§ **EXERCISE REQUIREMENTS**:
In the listing below, find each line with the string "agent" and return it.

----

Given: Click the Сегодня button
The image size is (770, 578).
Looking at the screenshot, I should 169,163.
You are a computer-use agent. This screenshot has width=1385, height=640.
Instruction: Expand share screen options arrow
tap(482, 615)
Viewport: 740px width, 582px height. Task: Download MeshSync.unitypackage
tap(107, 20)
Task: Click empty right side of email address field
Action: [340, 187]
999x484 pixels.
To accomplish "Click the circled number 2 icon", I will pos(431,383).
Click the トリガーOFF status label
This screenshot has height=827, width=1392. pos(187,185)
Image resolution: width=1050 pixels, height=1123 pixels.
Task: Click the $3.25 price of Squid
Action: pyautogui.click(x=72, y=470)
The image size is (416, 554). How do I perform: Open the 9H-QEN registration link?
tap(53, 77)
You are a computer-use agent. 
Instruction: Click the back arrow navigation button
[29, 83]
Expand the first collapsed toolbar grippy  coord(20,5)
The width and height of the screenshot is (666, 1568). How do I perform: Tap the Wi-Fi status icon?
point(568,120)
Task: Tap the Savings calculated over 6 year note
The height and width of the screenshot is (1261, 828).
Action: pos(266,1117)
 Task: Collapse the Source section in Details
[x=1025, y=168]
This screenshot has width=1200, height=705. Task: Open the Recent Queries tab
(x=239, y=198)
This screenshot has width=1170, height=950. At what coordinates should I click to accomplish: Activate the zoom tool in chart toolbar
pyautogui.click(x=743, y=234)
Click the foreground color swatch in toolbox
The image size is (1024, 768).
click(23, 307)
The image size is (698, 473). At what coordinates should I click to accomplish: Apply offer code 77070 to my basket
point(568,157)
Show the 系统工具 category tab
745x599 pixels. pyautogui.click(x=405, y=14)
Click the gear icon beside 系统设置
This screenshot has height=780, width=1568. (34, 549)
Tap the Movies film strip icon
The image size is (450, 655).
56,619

----

§ **RESPONSE TO THIS TASK**:
You are a computer-use agent. This screenshot has width=1385, height=640.
You are a computer-use agent. 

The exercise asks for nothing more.